Camp John Wise is a former United States Army military garrison, located in San Antonio, Texas. During World War I it was used as a training field for the U. S. Army Balloon Corps between 1917 until 1919.

The airfield was one of thirty-two Air Service training camps established in 1918 after the United States entry into World War I. It named for John Wise of Philadelphia, a pioneer balloonist who constructed a balloon in which he set a world distance record in 1869.

==History==
Camp John Wise was a temporary World War I aviation facility, named in honor of John Wise, an early American aeronaut, who constructed a balloon which he set a world distance record in 1869. The facility was located on 261 acres of leased land four miles north of downtown San Antonio. The personnel were quartered at Fort Sam Houston until March, when construction on their barracks was completed.

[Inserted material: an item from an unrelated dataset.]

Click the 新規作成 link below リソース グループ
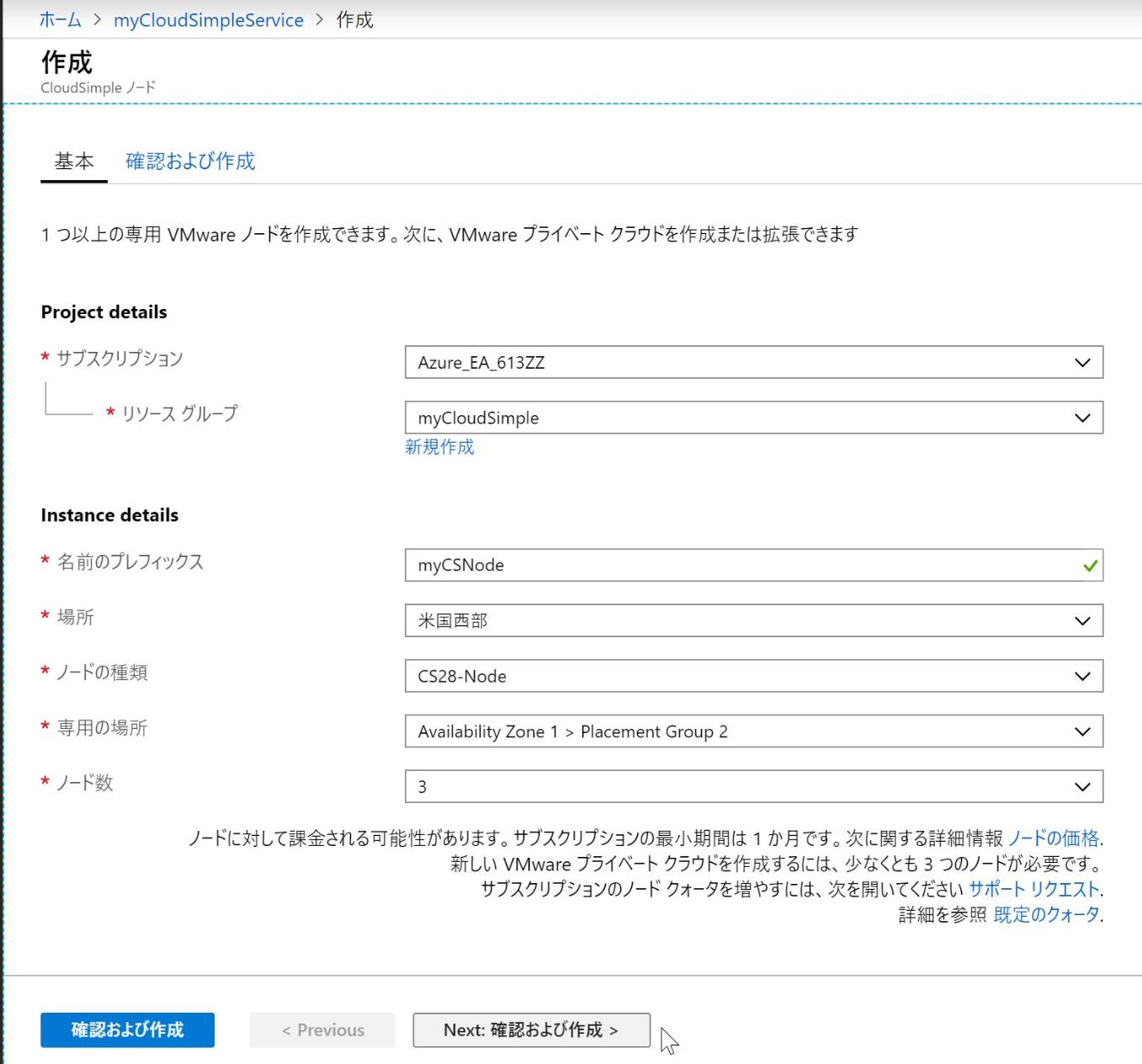This screenshot has width=1142, height=1064. pos(438,448)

It was the home of the Army Balloon School, which was established on 19 January 1918. The Balloon School was transferred there from Fort Omaha, Nebraska. It included a school for enlisted specialists to be assigned to balloon companies; the organization of overseas and depot companies, and a course in balloon maneuvering for officers of balloon companies. It had a student capacity of 1,550.

The base reached a maximum strength of thirty-three officers and 1,800 enlisted men and was equipped with four balloons. The base was closed in 1919.

=== Current status ===
John Wise's grave is at Fort Sam Houston in the quadrangle parking lot.